昔ながらの釜炊き鹸化法(かまだきけんかほう)と言う、人にやさしい、環境に配慮した、安全で高品質の製品を作り続ける桶谷正廣さんにお話しをお伺いしました。

プロフィール
出身地:大阪市
活動地域:大阪府
経歴:大学卒業後桶谷石鹸入社
現在の職業および活動:石鹸製造業
座右の銘:人事を尽くして天命を待つ

「すべての日本の方に自分がつくった石鹸を一回でも使って欲しい」

Q.どのような夢やビジョンをお持ちですか?

桶谷正廣さん(以下、桶谷 敬称略):すべての日本の方に自分がつくった石鹸を一回でも使って欲しいです。
料理でも食べて「美味しかった」と、見て「美味しそうですね」は違うように、実際に使ってくれた方々の感想を聞いて、その方たちが納得できる品物をつくれたらと思っています。

それと、いろんな油を入れて世の中に絶対できない石鹸をつくってみたいです。

うちは古来伝統の釜炊き製法の石鹸製造ですが、一昔前は固形石鹸は桶谷さんとか、液体石鹸は〇〇さんという感じでした。昔の製法でやっている業者さんとお会いして石鹸談義をしたいです。きっとプラスになることがあると思います。


「日々努力、石鹸は自分の子供みたいなもの」

Q.それを具現化するために、どんな目標や計画を立てていますか?

桶谷:日々努力です。
昔は社長として外に出たこともありましたが、中に入れば一職人です。今は8割職人業で2割が社長業です。石鹸をつくるのが楽しいです。

今までも毎日が努力でした。
日本は春夏秋冬があり温度や湿度が違います。その日にどのように対応するかということと、油も仕入れた時から状態が変化していきますから、油のことも考えなくてはなりません。

人間と同じで石鹸になっていく時も、喜怒哀楽があります。
難しい顔をしている時もあります。僕にとって石鹸は自分の子供みたいなものです。
この子をどのようにして大人にしようか。表情を見ながら難しい顔をしている時、怒っている顔もあるし、今日は俺の思った通りにいい顔しているねって時もあります。

記者:褒めたり、なだめたりとかする感じですか?

桶谷:その通りです。上から目線で怒るのと、同じ目線で怒るのとでは違います。だからいつも低姿勢にならなくてはなりません。「ここは」という時には勝負しないとなりません。人生とよく似ています。その時、その時の対応です。

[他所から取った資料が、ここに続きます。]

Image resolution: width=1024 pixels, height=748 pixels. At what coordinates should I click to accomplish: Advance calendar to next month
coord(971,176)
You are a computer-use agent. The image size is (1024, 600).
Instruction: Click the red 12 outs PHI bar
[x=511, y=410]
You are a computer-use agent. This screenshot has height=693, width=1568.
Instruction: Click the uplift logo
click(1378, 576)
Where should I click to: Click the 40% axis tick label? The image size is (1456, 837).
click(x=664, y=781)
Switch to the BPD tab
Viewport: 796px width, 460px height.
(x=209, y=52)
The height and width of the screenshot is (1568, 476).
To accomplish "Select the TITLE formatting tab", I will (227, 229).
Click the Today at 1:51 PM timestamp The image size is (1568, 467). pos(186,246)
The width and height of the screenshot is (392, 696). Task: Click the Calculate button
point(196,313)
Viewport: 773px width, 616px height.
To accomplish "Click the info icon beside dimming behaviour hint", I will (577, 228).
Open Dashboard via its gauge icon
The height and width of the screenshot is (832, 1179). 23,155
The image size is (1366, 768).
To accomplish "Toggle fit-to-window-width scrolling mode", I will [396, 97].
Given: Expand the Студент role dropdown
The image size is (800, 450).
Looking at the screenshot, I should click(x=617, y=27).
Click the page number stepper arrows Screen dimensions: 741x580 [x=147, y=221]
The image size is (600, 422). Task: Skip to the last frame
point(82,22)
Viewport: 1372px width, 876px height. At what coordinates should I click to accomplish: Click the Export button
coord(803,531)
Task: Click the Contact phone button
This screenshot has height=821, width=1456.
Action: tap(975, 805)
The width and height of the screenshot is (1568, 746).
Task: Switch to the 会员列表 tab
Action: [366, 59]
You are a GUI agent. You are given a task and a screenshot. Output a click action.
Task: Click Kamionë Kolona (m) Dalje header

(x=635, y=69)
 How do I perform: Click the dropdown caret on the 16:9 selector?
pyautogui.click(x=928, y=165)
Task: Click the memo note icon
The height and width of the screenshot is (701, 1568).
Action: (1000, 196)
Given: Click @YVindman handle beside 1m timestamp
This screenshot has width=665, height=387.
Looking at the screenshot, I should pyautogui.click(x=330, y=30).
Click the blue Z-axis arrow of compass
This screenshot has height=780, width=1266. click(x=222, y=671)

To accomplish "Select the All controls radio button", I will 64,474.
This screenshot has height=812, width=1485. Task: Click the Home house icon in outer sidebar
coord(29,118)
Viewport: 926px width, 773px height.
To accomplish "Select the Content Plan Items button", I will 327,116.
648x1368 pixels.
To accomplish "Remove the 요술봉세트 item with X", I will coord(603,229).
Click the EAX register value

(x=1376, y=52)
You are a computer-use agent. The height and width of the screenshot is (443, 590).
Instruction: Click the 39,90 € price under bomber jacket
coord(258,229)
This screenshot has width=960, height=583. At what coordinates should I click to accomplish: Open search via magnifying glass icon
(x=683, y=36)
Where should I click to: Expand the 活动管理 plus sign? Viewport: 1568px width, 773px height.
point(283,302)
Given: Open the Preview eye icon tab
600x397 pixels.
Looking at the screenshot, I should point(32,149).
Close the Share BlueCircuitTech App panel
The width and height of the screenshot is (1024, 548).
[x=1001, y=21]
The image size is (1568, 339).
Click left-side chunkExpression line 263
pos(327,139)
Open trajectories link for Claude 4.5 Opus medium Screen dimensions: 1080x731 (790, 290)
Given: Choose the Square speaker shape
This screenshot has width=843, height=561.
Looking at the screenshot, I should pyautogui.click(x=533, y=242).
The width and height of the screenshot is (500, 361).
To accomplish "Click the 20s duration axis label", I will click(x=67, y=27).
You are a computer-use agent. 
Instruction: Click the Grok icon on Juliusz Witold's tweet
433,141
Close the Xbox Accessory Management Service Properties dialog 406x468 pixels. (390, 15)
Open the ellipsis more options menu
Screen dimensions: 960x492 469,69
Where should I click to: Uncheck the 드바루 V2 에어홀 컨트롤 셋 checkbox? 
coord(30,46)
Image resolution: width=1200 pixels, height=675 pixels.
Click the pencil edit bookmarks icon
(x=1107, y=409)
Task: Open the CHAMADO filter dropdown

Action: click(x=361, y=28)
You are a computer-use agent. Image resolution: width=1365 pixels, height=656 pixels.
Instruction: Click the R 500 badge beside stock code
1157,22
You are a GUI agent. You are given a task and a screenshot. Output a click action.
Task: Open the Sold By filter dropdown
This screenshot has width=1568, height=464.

この技術は教えてくれません。季節や油の状態が変わるので一概に言えないのです。言葉にしにくいのですが、状況によって匂いや音、味も変わってきますから5感覚をフル活用します。これは自分で学ぶしかありません。最初は、先代の親父が実の息子になんで教えてくれないのかと思っていましたが、この歳になって何故なのかが分かってきました。


「自分にしかつくれない石鹸をつくる」

Q.どのような活動指針を持って、基本活動をしていますか?

桶谷:自分にしかつくれない石鹸をつくることです。
修業時代に親父さんに「誰でもつくれる石鹸をつくるのではいかん、お前にしかつくれない石鹸をつくれるのがお前だ」と言われました。
その代り自分で悩めと言われました。

記者:何年くらいしたら分かってくるものでしょうか?

桶谷:今でも分かりません。つくれることはつくれますが。これだというのは分かりません。無限の可能性があります。
周りから素晴らしいとか言われるのは本当に有難いですが、そこに留まることなく、もっといいのができるだろう、もっと奥が深いと思っています。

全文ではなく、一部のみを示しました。